A collective shows how beneficial it is to support local artists
It all started as a small initiative to provide local artists with a source of income during the pandemic. Now, les Encans de la quarantaine has become something bigger. The outcome was unexpected.
Sara A. Tremblay, a Concordia alumna who graduated in Photography in 2014, launched the initiative in late March. The initiative is a virtual platform that promotes works from Canadian-based artists and offers a source of income to them by connecting them to potential buyers. When the project began, Tremblay looked for artists that wished to sell their artwork; it instantly became a success. Tremblay has received many artworks since the opening of the collective. Many came from artists attending universities, like Pardiss Amerian, an Iranian-Canadian visual artist who is currently completing her Master’s in Fine Arts at Concordia.
“I was constantly overwhelmed by the size of the collective. It became bigger than I thought,” Tremblay said.
Although Tremblay resides in the Eastern Townships, she was able to connect with Montreal’s artistic community easily online. Since the beginning, Tremblay has been working on the collective remotely with other members that reside in Montreal.
“It’s great to be able to work with the artistic community of Montreal and not live in the city,” continued Tremblay.
Little by little, Tremblay found people who would be willing to help her manage the collective. Tasks include drafting press releases, helping conceptualize the initiative, and managing the collective’s Facebook page and Instagram account. At first, applications were sent to her personal Facebook account. Instead, she redirected applicants to an email linked to the collective.
Over the course of the summer, lots of work started to pile up on Tremblay’s desk. In response to the collective’s growth, Tremblay decided to register the collective as a non-profit organization. She has an advisory committee from the artistic community to guide her with grant applications, and is in the process of creating an administrative council.
Since July 13, the collective has asked for a contribution of between $20 and $30 from both artists and buyers after each time a piece is sold to help fund the collective.
“That gives us a little money,” Tremblay said. “It’s not much for now, but eventually we will be raising funds.”

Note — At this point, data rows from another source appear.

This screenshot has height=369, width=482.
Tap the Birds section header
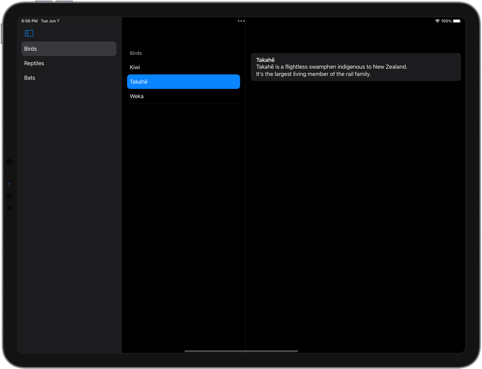pos(136,53)
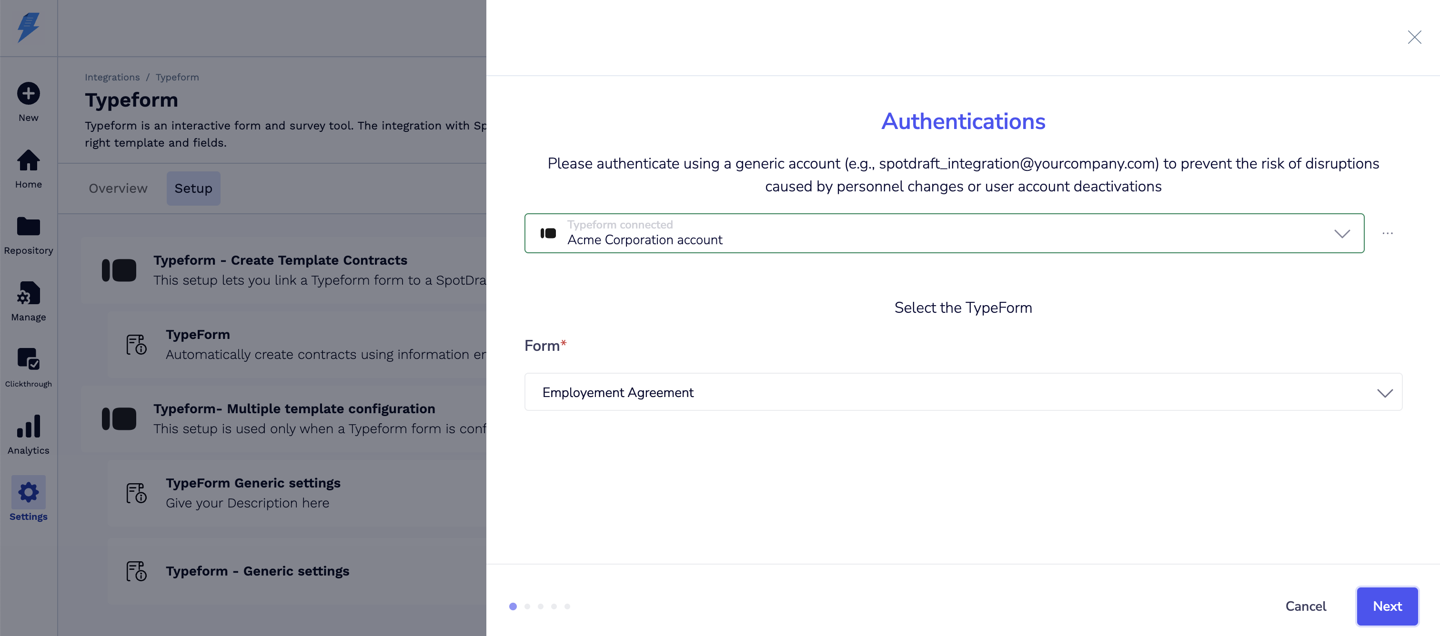Click the Settings gear icon
This screenshot has height=636, width=1440.
(x=28, y=492)
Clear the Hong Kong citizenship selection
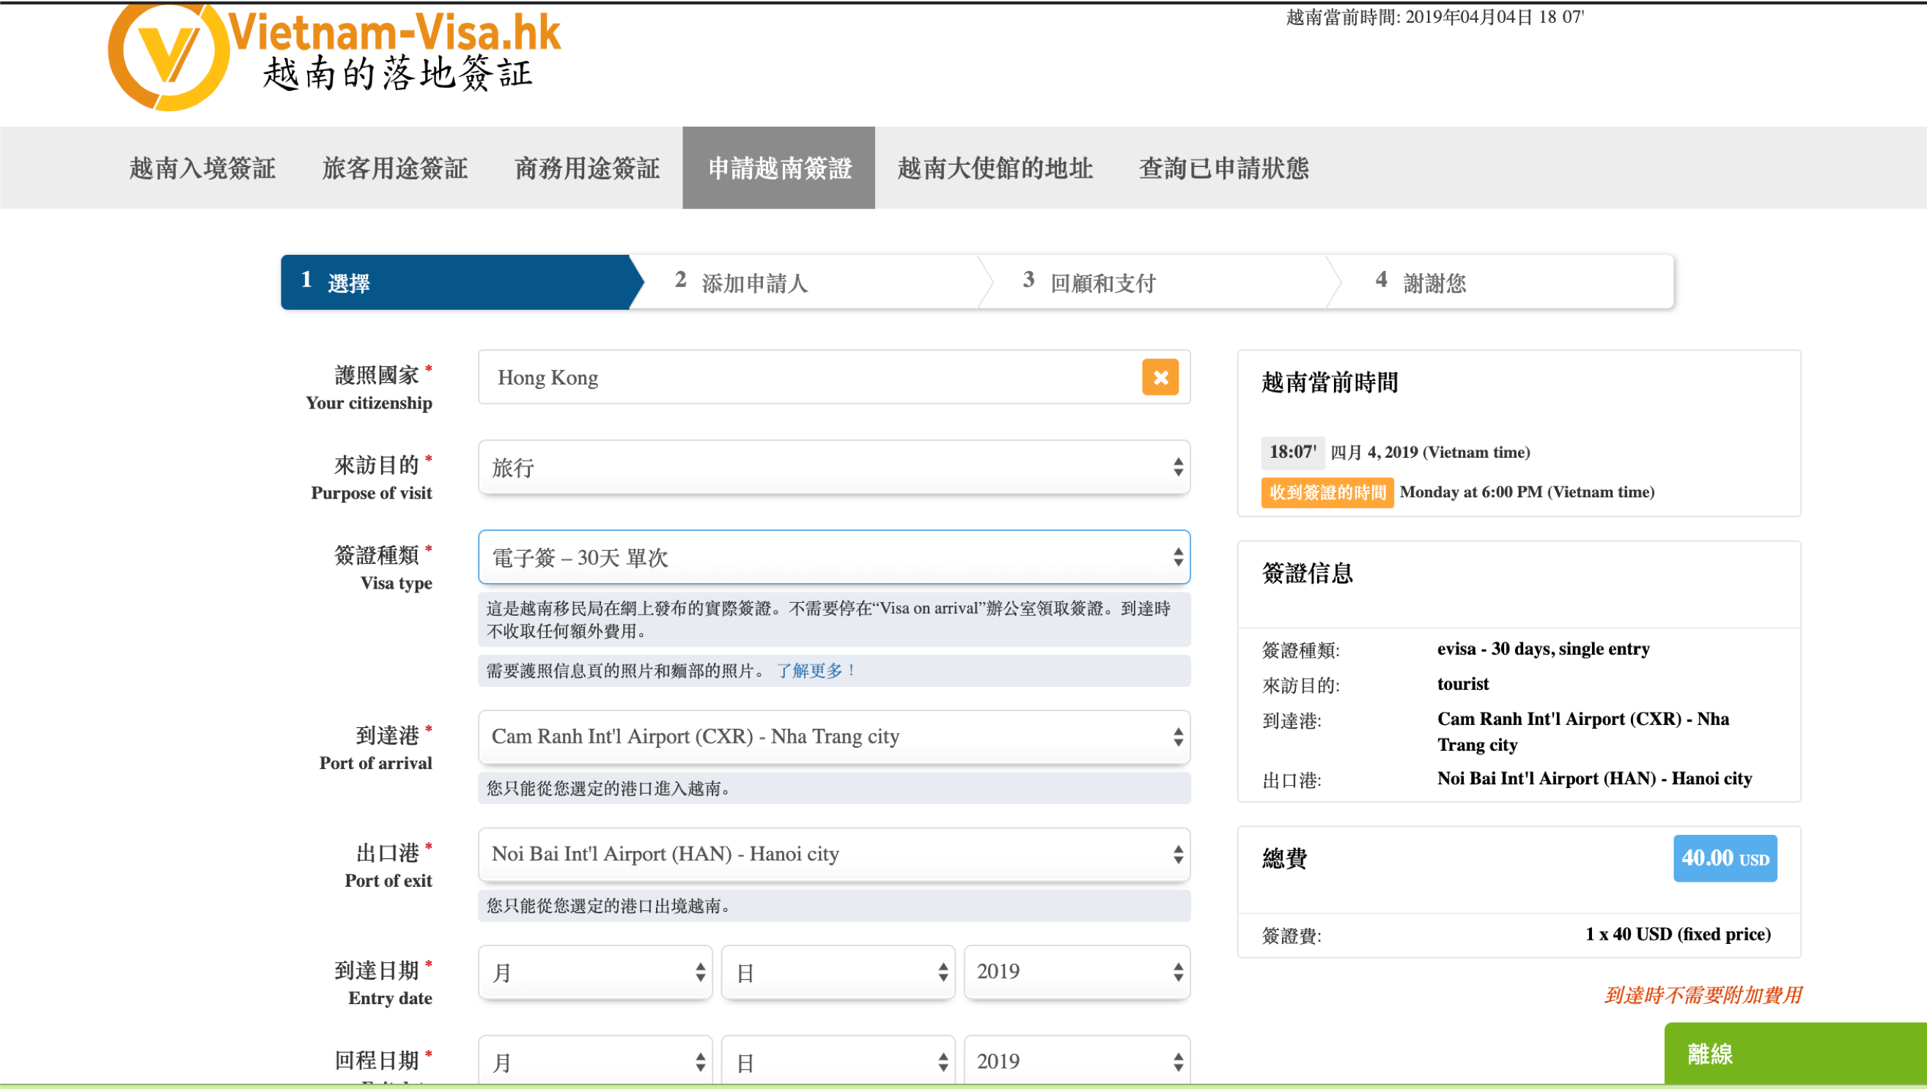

As a result of the first call for applications, 425 artworks were received, of which 275 were selected. The collective took up the challenge of selling 96 per cent of the works chosen from the first callout. Most artists have many artworks, which gives them a chance to reach a wider audience.
For the second call for artworks, Tremblay wants to attract more of an audience of seasoned collectors, and will do so by increasing the quality and maintaining a tighter selection of works.
“The success that the initiative has generated proves that it was necessary to distribute, for free, the work of artists who are not represented by art galleries,” said Tremblay. “At first, we did present the work of artists that were already represented, but we had to clarify our mandate to not interfere with art galleries. Now, we represent independent artists that can be spotted by galleries.”
Tremblay will be teaching an introductory digital photography course at the University of Sherbrooke this fall and will participate in an online residency project called 3 fois 3 from le Centre d’exposition de l’Université de Montréal on Instagram. In order to stabilize her other projects, she has delegated some of the collective to other members of the team.
“My purpose is to promote artists that don’t yet have a platform. This can be a first step for them,” she said. “The people who follow us on social media have an interest in discovering new talents. Not all of the artists are new in showing their artworks, but they may not be represented by an art gallery. My team and I circulate art and that’s my goal.”
Les Encans de la quarantaine’s second call for applications is open until Wednesday, Sept. 30.